4 thoughts on “Doctoring Tenure

  1. Unfortunately, the link in the posting above purporting to provide a copy of the letter from the University of Texas center instead leads to the Houston Chronicle, requiring a subscription for access.

    A copy of the letter can be accessed here: http://blog.chron.com/bayoucityhistory/files/2014/08/AAUP-letter.pdf

    In fact, it appears that both AAUP and the Chronicle of Higher Education are doing “damage control” on this issue/event: the Academe Blog does not provide us with the questions posed by the University of Texas and the Chronicle of Higher Education appears to once again be carrying water for the AAUP leadership, this time by placing its coverage article in the “subscribers only” section of their Website. The link above was unearthed via Google search.

    A quick perusal of the questions posed by the administration reveals that many of them are central to the conduct and public perception of the AAUP. Far from hiding the questions and digging in its heels, the AAUP leadership should be publicly proclaiming its responses.

    This is not the first time that the “authority” of the AAUP has been challenged by a university administration. In the SUNY censure back in the seventies, the system administration cited the exclusive bargaining rights of the UUP union of faculty and professionals as a means of attempting to avoid accountability to AAUP in the matter of academic freedom and tenure.

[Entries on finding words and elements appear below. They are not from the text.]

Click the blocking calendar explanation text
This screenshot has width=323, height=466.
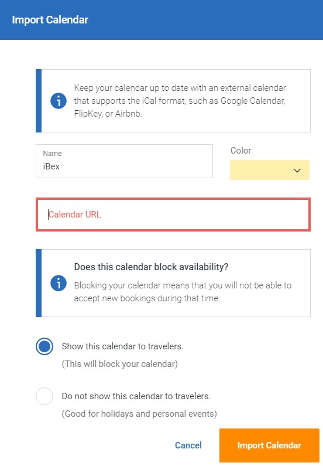183,291
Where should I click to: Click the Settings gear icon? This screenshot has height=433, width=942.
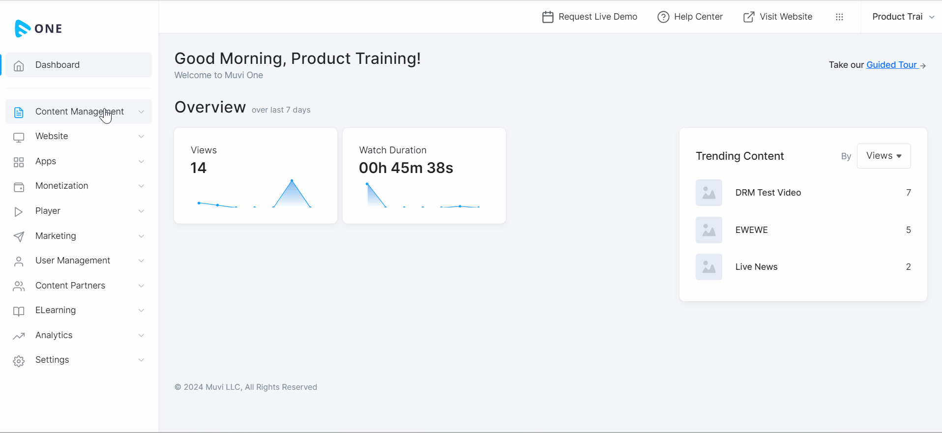[19, 361]
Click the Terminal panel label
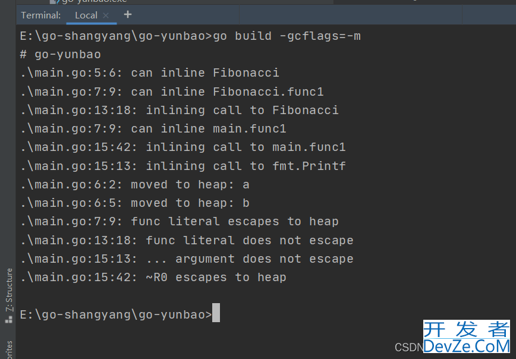This screenshot has width=516, height=359. click(x=41, y=15)
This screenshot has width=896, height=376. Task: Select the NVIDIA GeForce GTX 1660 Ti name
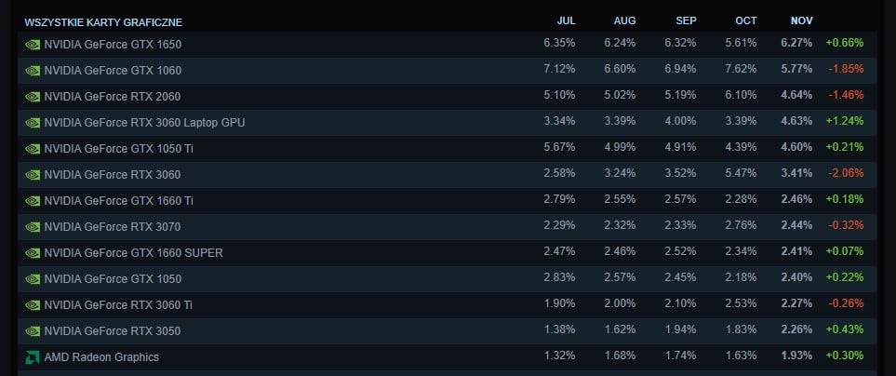click(119, 201)

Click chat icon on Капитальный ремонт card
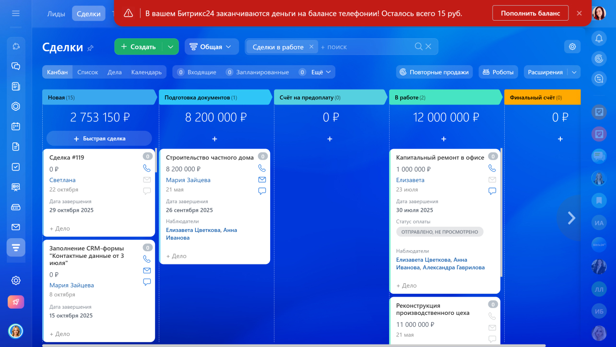click(x=492, y=191)
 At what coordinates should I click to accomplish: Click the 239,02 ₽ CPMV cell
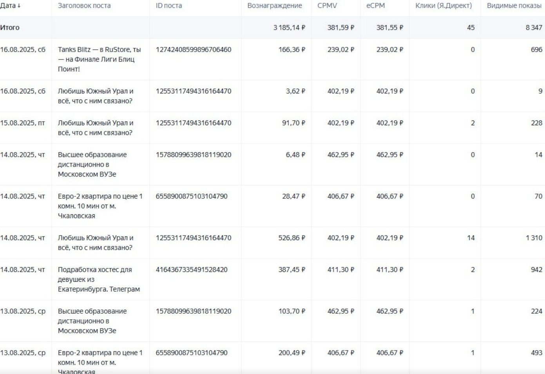(x=340, y=50)
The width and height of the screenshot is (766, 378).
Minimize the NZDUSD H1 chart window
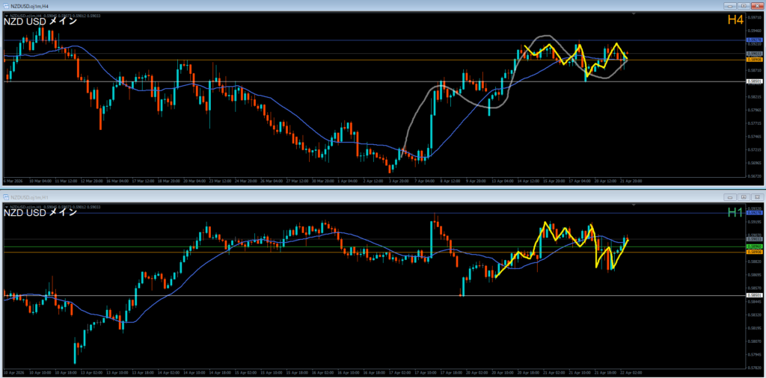(x=729, y=196)
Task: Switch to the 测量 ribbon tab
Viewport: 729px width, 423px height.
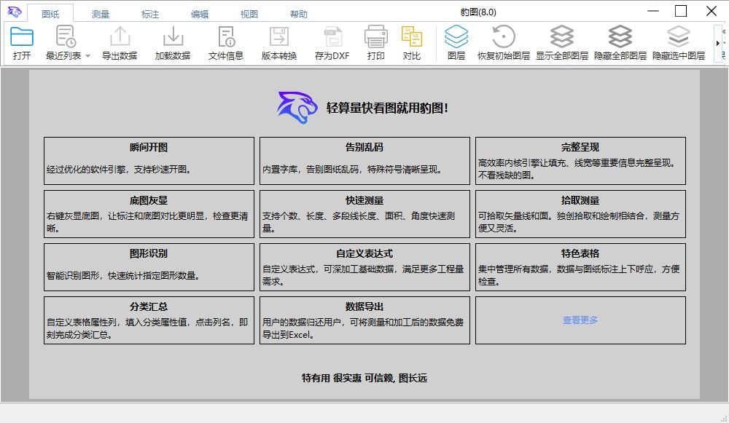Action: coord(100,12)
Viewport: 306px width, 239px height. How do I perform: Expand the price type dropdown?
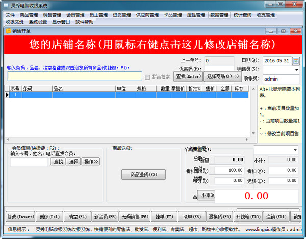[295, 150]
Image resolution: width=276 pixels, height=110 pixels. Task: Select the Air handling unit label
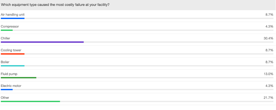[13, 14]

    The letter provided at the line provided here is surely a focused and insightful legal and procedural reply of an administration to the initiation of a review process by the AAUP leadership. The functioning of the AAUP since its “reorganization” does require closer scrutiny. For example, the counter-intuitive move to replace a General Secretary with an Executive Director — ostensibly to focus on the D.C. headquarters and management — only to leave in that employee’s hands the discretion to call for formal Committee A investigations clearly merits further examination, although not explicitly mentioned in the coverage of this case or others.

    It is time for the AAUP leadership to let the “sunshine” in. This is the same AAUP which several years ago censored this member for alerting others to the US DOL posting of the AAUP financial filings which were inconsistent with reports made by the leadership to the membership at an annual meeting. The same AAUP which attacked an adjunct member at this blog who dared to assume that the AAUP leadership should hold jointly-affiliated AAUP unions to the same 1940 Statement standards which are used in these universioty investigations.

    The reader is, by these contradictions, welcomed to the AAUP Animal Farm where some members are more equal than other members — as the organization approaches its centennial.

    Dewey and Lovejoy are turning in their graves.

    • The Houston Chronicle link still works for me without any paywall, but I have added the pdf link you found. Obviously, an article publicizing this letter on the AAUP blog is not a secret attempt to suppress it. As for Dewey and Lovejoy turning in their graves, I believe that makes them active members, which the AAUP can always use more of.

  2. Indeed, the AAUP Blog host is to be commended for covering this matter. As for the original link, this reader tried it several times before making the comment, and each time received a page indicating that one must subscribe for access. Perhaps when the blog host first opened the link, it was an open Webpage later transferred to subscribers only.

    I am also having difficulty finding coverage of this matter in Inside Higher Education, a publication like The Chronicle of Higher Education: both been reticent to cover matters which the AAUP leadership would disapprove of. Indeed, one of the IHE editors is a regular participant on panels at AAUP-sponsored conferences and proffered comment submissions at IHE are regularly censored when they criticize AAUP.

    Finally, as for the most active AAUP members being those who have passed on and left the earth, this reader/member couldn’t agree more.